Karena dijemput, akhirnya Kamso mau bergabung karena sejak pandemi belum pernah berjumpa beberapa kawan. Yang menjadi sahibulbait adalah Anwar Menawar. Dia sudah pensiun dari perusahaan konsultan, lalu buka kedai kopi. Sebelumnya dia jadi wartawan.
Ketika obrolan sampai ke soal anak, Anwar bercerita seperti orang prihatin. Inti soal: si bungsu cewek, Wangi, yang berselisih tujuh tahun dari kakaknya, terus mengeluh sekaligus heran dengan suasana kantor media daring tempat dia magang.
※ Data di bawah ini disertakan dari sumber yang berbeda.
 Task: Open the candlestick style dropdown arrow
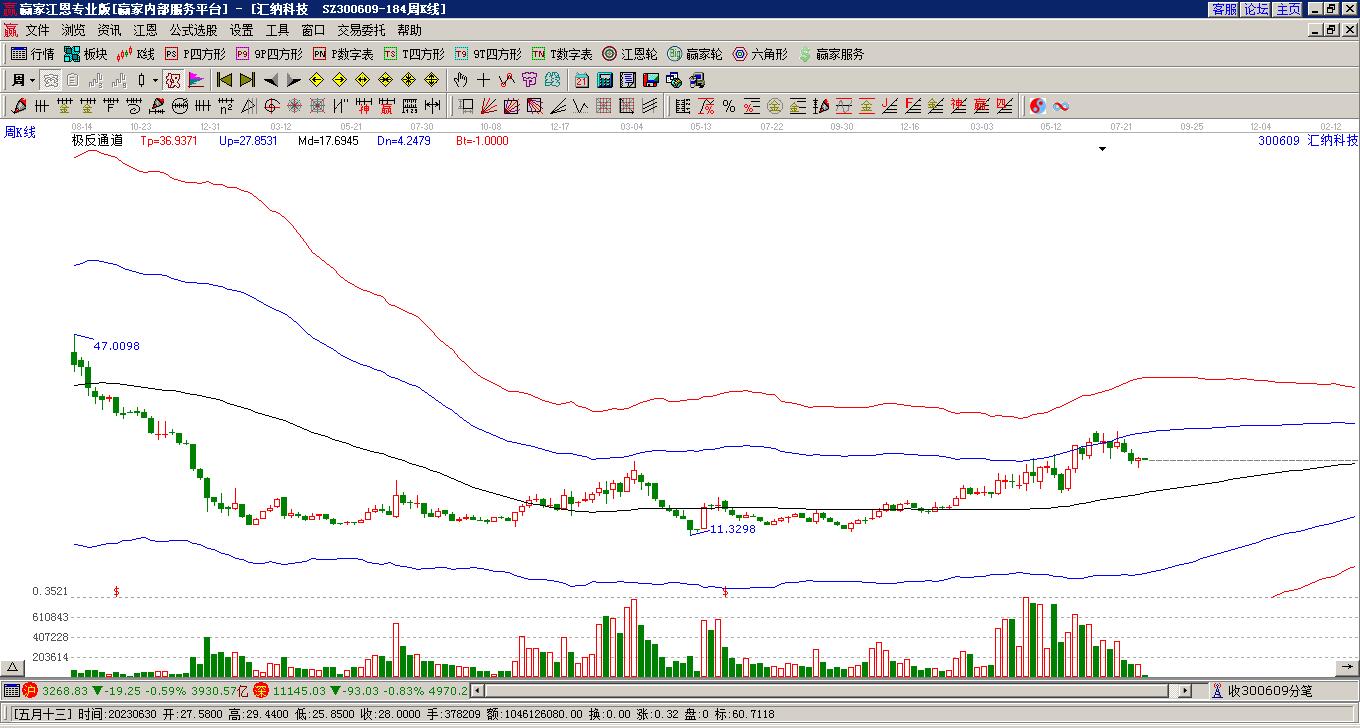tap(155, 80)
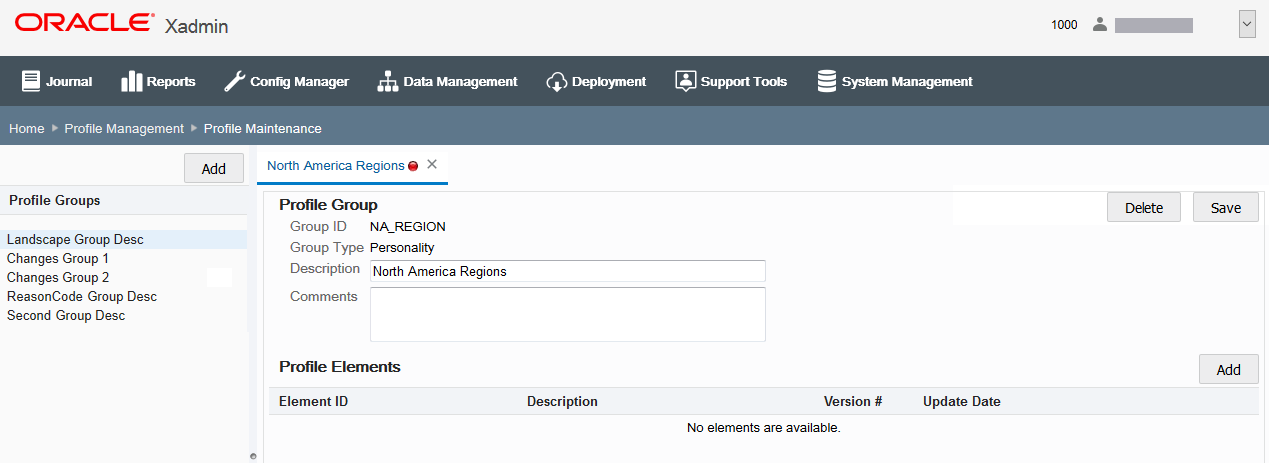Image resolution: width=1269 pixels, height=463 pixels.
Task: Click inside the Comments text area
Action: point(567,314)
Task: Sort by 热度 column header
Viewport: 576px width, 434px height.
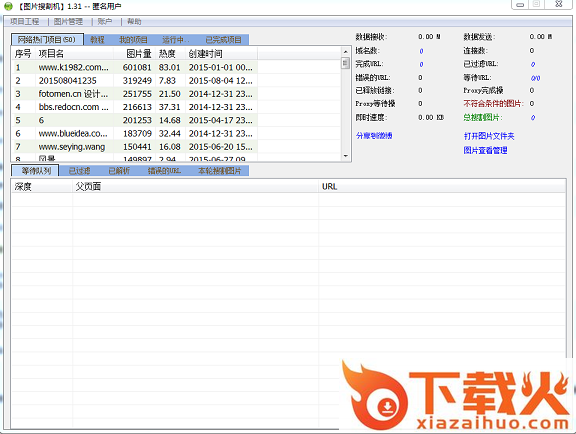Action: tap(167, 54)
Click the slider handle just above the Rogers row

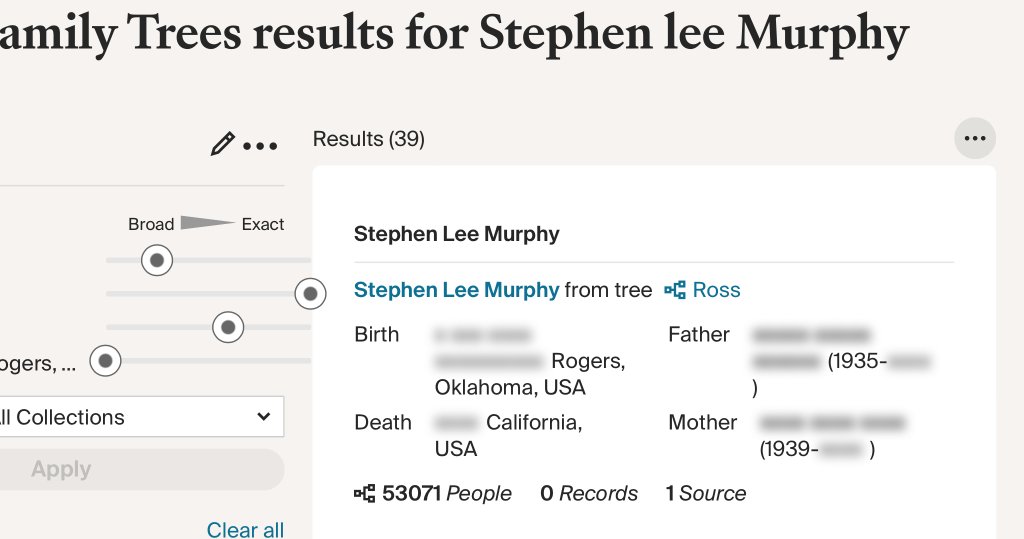228,327
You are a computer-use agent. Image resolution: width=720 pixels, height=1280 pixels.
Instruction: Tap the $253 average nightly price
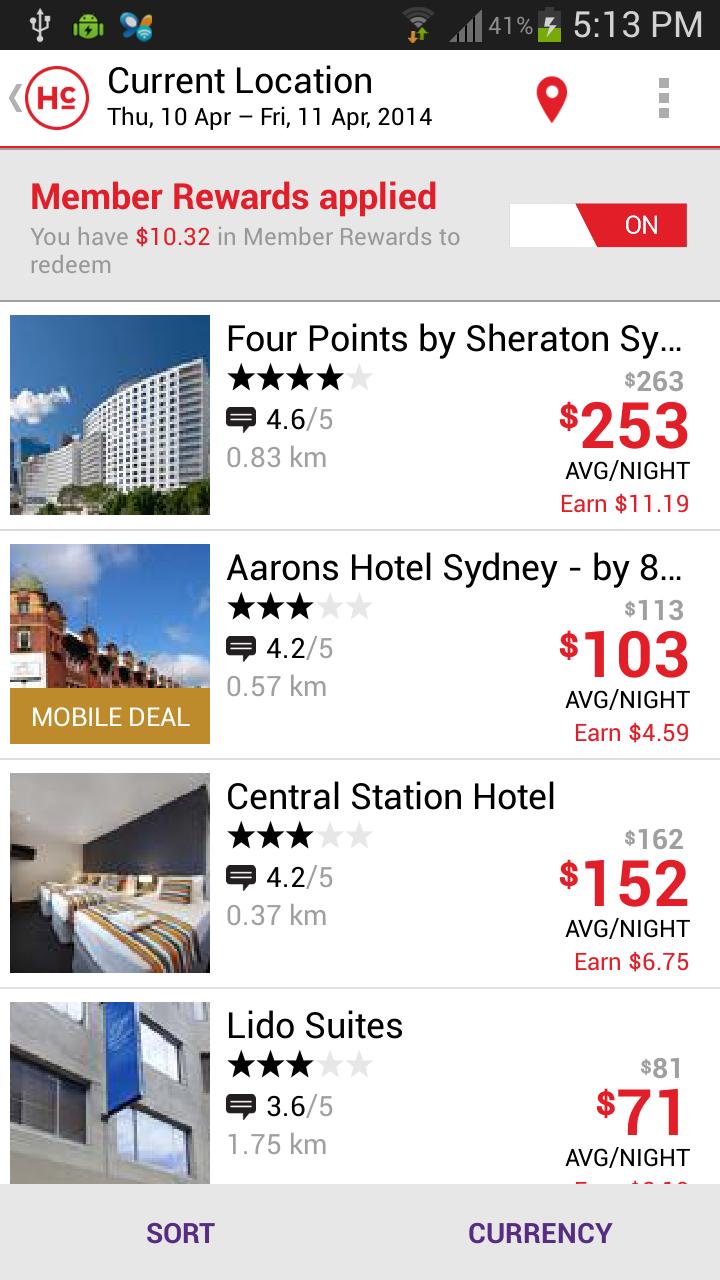click(x=625, y=426)
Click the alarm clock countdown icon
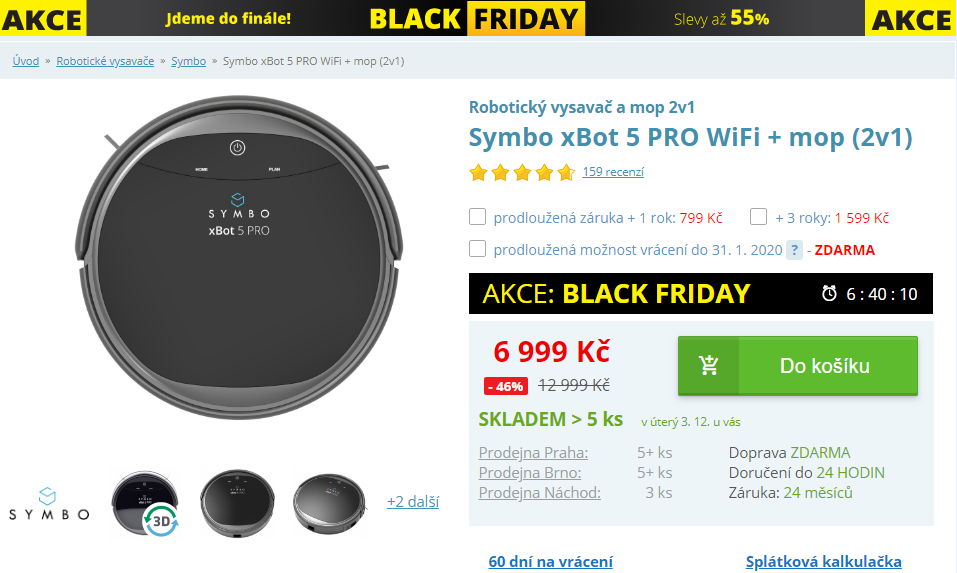This screenshot has width=957, height=573. click(x=829, y=294)
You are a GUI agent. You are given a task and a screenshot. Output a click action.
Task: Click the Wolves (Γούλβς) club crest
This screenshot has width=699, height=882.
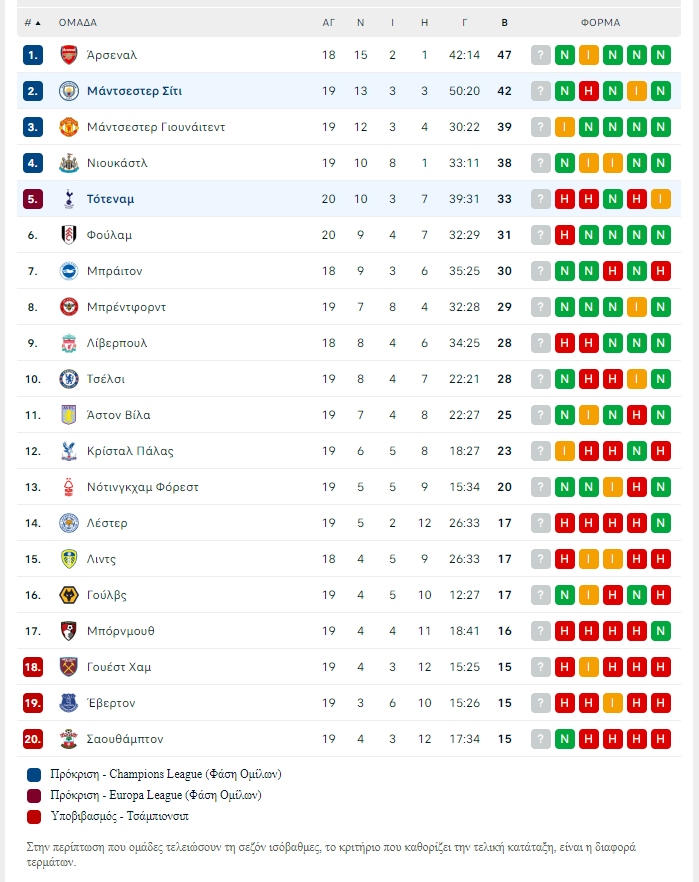coord(69,595)
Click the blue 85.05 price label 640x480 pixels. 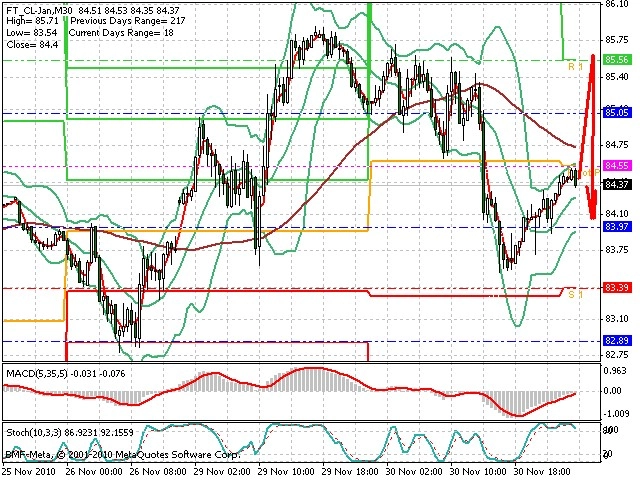pos(616,112)
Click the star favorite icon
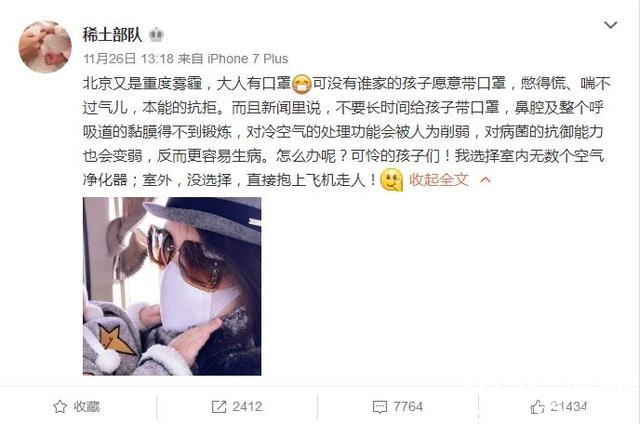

“Masa temannya nggak ada yang suka baca buku. Perpustakaan juga nggak ada. Redaksi nggak subscribe media dalam negeri maupun luar negeri,” Anwar seperti menggerutu.
“Lah semua bacaan kan di layar, War,” kata Dullah Basuki.
“Semua serbadigital,” timpa Mamat Tomat.
Anwar terus mengoceh, “Wangi ngeluh, kalo ada assignment tulisan yang harus liat buku diserahin ke dia. Gitu juga yang pake rujukan situs berita nggak gratis. Apa wartawan sekarang males baca ya, Mas Kam?”
Kamso yang dari tadi diam menyahut, “Itu nanya atau nuduh? Liat aja Historia, Tirto, dan Kompas.id sebagai misal. Dari tulisannya keliatan kalo wartawannya baca, War.”
Anwar menukas, kian bersemangat, “Kata Wangi, seniornya santai ngaku dulu bikin skripsi nggak baca buku, catatan kaki aja nyontek skripsi lain. Dosen pembimbing dan penguji nggak mempersoalkan. Lalu seniornya bilang, di media yang jadi dosen penguji itu pembaca. Kalo pembaca nggak rewel di medsos berarti konten baik-baik aja. De’remmah? Sarjana dan wartawan apa itu, Mas?”